START RECORDS FOR THIS EXERCISE
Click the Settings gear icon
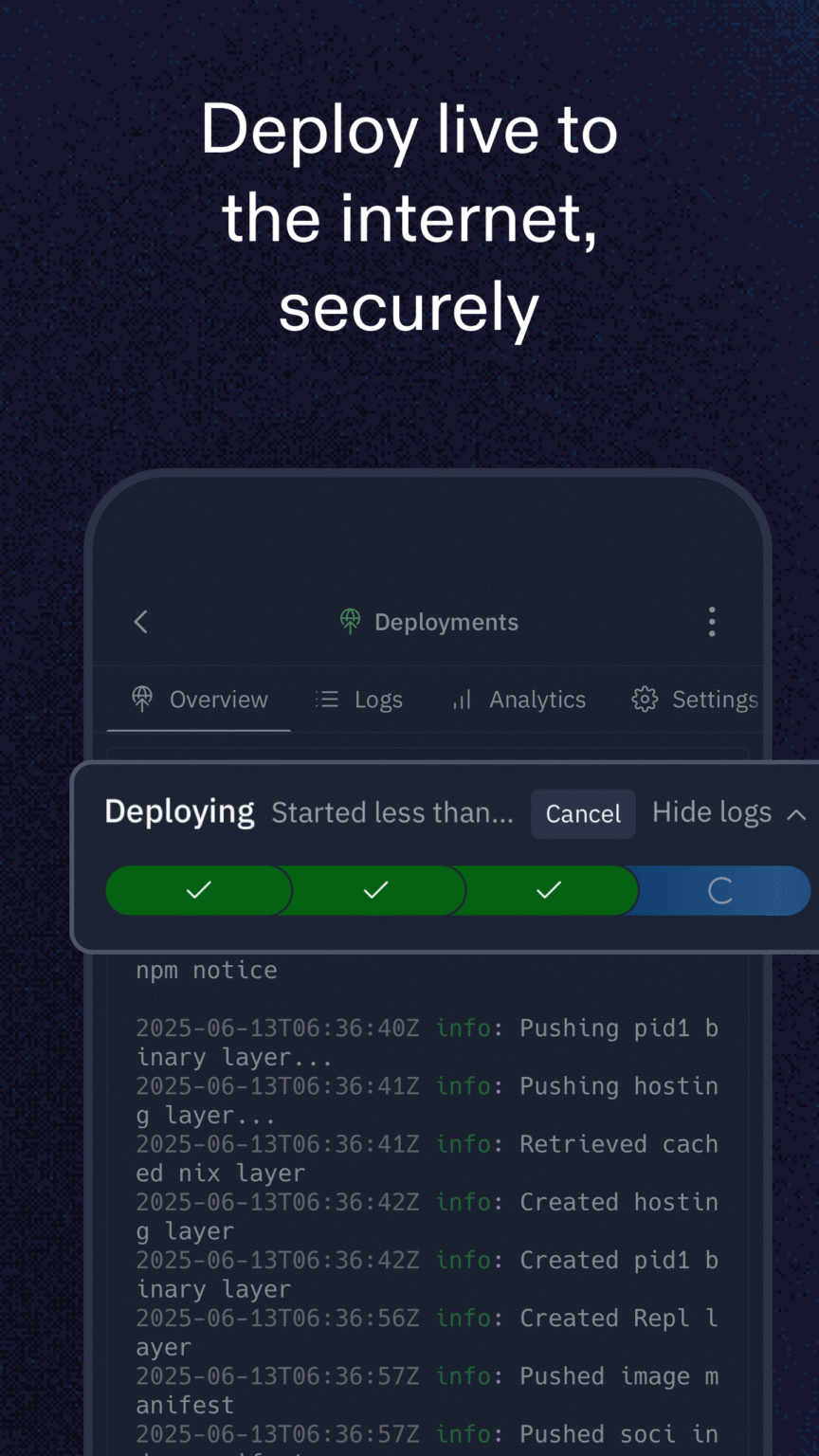 click(644, 699)
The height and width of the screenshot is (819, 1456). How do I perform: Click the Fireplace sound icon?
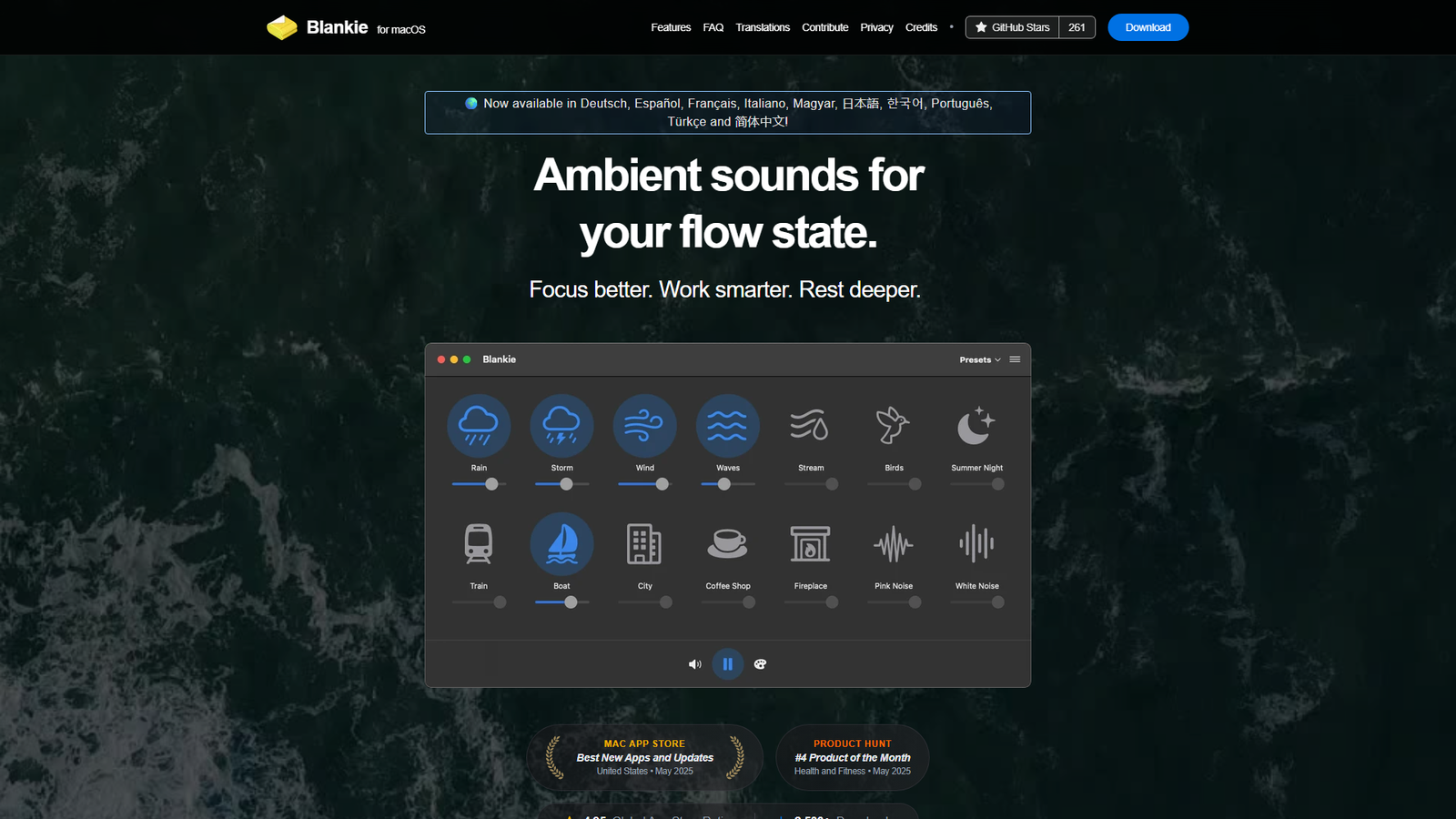click(x=810, y=544)
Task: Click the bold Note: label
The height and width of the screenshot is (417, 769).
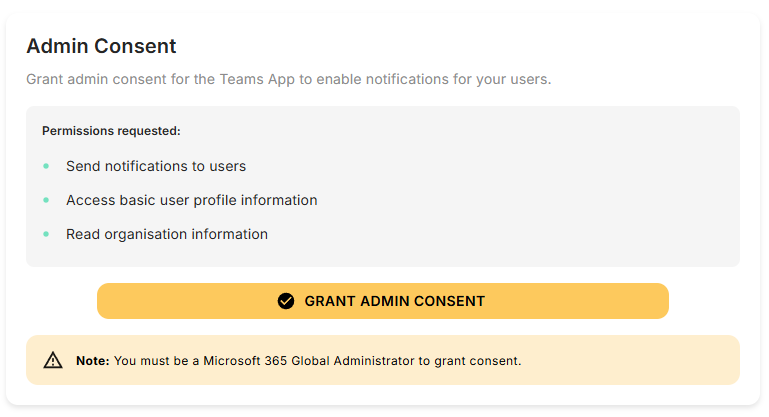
END RECORDS FOR THIS EXERCISE
#### [ABOUT THIS EXERCISE]
Copy out all the data exactly; skip the pictures.

#### [TASK ANSWER]
Click the Settings gear icon
 click(644, 699)
The height and width of the screenshot is (819, 1456). How do I perform: Click the Fireplace sound icon?
click(x=810, y=544)
Task: Click the bold Note: label
The height and width of the screenshot is (417, 769).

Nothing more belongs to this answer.